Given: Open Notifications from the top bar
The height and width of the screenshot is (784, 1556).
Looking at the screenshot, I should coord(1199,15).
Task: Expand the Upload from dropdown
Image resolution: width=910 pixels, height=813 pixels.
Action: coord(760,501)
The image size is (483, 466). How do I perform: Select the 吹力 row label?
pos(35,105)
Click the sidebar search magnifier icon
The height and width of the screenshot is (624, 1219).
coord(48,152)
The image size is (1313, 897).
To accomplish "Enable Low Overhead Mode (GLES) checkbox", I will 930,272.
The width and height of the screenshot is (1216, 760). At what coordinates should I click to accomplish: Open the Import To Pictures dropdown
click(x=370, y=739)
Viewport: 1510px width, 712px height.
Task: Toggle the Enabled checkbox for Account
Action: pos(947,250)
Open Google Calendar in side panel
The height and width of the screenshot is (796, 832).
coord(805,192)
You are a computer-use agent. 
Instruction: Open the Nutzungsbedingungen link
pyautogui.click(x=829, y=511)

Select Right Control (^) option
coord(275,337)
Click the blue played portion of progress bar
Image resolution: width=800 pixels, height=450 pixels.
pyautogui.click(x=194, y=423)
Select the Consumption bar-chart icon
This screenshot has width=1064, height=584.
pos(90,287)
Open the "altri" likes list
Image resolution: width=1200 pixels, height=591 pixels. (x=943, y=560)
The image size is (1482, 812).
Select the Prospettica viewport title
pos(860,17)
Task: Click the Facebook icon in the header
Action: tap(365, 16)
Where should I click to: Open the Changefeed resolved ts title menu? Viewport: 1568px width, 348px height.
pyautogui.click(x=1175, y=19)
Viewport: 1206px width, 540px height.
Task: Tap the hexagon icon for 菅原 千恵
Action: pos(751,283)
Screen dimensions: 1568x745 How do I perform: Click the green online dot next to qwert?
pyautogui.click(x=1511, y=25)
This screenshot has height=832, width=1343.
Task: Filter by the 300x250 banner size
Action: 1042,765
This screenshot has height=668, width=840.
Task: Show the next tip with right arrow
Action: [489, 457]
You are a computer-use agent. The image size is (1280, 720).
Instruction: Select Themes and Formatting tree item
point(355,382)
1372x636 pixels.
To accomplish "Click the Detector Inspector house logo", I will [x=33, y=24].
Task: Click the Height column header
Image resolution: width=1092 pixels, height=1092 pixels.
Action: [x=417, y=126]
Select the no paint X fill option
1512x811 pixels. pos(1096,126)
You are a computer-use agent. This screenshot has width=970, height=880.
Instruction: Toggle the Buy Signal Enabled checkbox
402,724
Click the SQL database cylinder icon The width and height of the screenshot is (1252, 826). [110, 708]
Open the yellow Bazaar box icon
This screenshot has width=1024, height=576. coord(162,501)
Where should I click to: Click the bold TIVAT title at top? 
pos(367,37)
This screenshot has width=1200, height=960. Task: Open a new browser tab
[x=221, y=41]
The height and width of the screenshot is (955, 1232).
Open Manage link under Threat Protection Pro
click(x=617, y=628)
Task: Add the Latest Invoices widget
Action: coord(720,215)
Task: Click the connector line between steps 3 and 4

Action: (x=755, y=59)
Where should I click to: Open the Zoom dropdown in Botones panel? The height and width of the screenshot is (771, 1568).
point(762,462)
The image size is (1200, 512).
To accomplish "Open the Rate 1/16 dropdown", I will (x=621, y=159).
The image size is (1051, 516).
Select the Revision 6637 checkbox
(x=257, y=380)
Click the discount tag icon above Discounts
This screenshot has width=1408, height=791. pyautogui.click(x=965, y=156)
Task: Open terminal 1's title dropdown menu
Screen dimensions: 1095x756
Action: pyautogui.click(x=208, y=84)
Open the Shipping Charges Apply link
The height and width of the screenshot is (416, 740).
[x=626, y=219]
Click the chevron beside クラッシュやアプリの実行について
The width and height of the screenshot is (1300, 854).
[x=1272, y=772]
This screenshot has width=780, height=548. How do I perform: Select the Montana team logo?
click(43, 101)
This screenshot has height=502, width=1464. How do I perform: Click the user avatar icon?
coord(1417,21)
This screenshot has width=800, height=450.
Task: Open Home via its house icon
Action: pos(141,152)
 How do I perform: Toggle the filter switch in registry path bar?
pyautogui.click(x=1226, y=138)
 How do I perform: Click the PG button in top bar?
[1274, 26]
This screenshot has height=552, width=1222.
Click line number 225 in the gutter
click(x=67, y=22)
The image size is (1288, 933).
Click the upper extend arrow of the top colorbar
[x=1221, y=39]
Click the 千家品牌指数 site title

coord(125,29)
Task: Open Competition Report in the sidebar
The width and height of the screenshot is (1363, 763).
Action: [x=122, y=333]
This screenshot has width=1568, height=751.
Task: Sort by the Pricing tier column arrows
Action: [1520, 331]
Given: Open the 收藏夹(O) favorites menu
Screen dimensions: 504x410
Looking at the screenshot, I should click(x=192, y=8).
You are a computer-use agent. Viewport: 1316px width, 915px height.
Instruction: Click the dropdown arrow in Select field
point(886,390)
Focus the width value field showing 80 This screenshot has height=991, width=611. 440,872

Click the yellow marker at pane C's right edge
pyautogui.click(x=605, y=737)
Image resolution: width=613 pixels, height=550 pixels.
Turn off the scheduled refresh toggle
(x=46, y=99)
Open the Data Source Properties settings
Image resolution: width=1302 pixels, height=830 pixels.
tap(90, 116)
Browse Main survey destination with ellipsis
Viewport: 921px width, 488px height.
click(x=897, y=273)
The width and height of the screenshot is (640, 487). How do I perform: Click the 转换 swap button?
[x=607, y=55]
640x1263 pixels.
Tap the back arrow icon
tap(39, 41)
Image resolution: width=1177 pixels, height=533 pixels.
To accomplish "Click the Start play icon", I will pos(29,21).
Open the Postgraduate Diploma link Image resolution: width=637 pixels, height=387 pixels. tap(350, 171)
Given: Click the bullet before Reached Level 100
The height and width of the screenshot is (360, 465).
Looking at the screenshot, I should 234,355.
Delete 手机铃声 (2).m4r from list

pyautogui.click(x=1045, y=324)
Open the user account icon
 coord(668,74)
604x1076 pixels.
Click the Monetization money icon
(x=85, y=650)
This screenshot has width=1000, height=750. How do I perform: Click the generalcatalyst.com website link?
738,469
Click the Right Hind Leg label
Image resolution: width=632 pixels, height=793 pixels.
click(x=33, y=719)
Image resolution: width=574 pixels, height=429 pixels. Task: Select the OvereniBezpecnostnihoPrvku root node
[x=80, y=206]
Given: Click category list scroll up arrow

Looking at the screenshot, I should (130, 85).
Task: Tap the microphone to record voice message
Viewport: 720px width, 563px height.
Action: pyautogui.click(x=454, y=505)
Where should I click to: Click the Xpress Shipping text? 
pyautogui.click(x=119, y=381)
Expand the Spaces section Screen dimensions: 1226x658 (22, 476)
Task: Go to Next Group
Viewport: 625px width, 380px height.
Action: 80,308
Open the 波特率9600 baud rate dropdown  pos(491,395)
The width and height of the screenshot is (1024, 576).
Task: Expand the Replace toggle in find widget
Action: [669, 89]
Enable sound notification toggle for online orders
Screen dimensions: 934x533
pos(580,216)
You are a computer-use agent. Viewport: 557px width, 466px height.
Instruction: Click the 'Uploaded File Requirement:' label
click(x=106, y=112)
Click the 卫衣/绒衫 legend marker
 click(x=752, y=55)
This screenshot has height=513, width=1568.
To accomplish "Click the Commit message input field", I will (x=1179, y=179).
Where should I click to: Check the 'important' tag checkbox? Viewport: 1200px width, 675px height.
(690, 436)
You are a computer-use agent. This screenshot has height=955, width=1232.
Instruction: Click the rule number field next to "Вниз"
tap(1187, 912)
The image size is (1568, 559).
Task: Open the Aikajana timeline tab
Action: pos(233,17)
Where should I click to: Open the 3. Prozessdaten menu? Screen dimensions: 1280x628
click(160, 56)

ACTIVITY:
From the records above, show each line that contains the word "message".

RESPONSE TO THE EXERCISE:
Task: Tap the microphone to record voice message
To accomplish "Click the Commit message input field", I will (x=1179, y=179).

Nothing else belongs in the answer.